An 18 year old female presents to the peds ED after an episode of witnessed syncope. Pt was hiking when had sudden LOC, no preceding symptoms.  She now feels well and denies CP and palpitations. No prior episodes. No OCP use or other PE risk factors. Her vitals and exam are normal. Her EKG from triage is here:

Based on this EKG, what do you think the cause of her syncope was? What is her ED management and dispo?

 

 

The patient presents with Long QT Syndrome (LQTS).

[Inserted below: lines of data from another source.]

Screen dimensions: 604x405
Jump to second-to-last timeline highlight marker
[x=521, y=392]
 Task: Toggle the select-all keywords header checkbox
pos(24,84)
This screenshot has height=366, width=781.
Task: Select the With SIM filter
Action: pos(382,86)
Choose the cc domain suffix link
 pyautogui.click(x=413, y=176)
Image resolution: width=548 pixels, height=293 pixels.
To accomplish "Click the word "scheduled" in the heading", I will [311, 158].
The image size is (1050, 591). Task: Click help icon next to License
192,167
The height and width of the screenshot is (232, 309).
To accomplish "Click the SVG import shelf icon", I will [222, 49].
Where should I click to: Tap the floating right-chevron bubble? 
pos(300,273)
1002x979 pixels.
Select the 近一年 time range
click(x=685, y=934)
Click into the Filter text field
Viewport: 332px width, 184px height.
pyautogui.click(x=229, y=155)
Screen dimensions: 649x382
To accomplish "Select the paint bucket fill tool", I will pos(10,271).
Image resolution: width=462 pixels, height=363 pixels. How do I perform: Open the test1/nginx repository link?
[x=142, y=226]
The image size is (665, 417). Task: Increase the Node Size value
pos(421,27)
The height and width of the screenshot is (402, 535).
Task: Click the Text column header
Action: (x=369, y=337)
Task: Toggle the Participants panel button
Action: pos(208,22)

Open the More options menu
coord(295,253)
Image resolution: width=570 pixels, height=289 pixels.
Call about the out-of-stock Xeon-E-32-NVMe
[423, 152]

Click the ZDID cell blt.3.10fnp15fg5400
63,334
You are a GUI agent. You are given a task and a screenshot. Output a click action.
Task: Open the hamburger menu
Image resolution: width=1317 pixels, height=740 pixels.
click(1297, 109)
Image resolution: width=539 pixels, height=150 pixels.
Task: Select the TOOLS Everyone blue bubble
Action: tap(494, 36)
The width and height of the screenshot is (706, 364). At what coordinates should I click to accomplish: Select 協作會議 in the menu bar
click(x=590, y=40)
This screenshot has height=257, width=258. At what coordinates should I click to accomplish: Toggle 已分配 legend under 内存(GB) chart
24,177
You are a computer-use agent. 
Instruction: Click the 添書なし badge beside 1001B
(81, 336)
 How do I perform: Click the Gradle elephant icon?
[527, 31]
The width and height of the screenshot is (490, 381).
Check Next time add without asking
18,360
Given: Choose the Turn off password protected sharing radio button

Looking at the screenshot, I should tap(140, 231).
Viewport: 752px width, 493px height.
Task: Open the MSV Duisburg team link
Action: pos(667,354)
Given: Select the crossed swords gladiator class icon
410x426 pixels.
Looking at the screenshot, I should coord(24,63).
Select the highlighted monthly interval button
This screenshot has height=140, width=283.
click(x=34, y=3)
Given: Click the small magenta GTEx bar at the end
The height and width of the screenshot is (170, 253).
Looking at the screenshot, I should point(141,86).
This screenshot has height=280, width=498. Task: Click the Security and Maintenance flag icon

Her QTc interval is about 600 msec shown here:

For females, QT >460 msec is abnormal (440 msec for males).
There are 10 known gene mutations associated with congenital LQTS. Several are autosomal recessive, meaning that carriers will have normal baseline QT intervals. But, interestingly, these carriers are sensitive to precipitants of QT prolongation (ie medications and electrolyte disturbances). The list of implicated medications is long, but commonly used ED drugs include: macrolides, zofran, amiodarone, phenytoin, methadone and ocreotide.

The channelopathies of LQTS predispose patients to Torsades de Pointes, which can deteriorate into ventricular tachyarrhythmias (causing her syncope).  If you see Torsades, give 2-4mg IV magnesium. Usually self-limiting, but overdrive pacing then synchronized cardioversion can be tried if mag is ineffective.

Send electrolyte levels looking for hypomagnesemia, hypocalcemia and hypokalemia. Avoid QT prolonging drugs.

Obviously, given the syncope, this patient should be admitted to telemetry with cardiology/electrophys on board. First line prophylactic therapy is beta-blockade. High-risk patients may get AICDs.

Patients who are incidentally found to have LQTS don’t have to be admitted, but require good outpatient follow-up. First degree family members should be referred for outpatient work-up as well.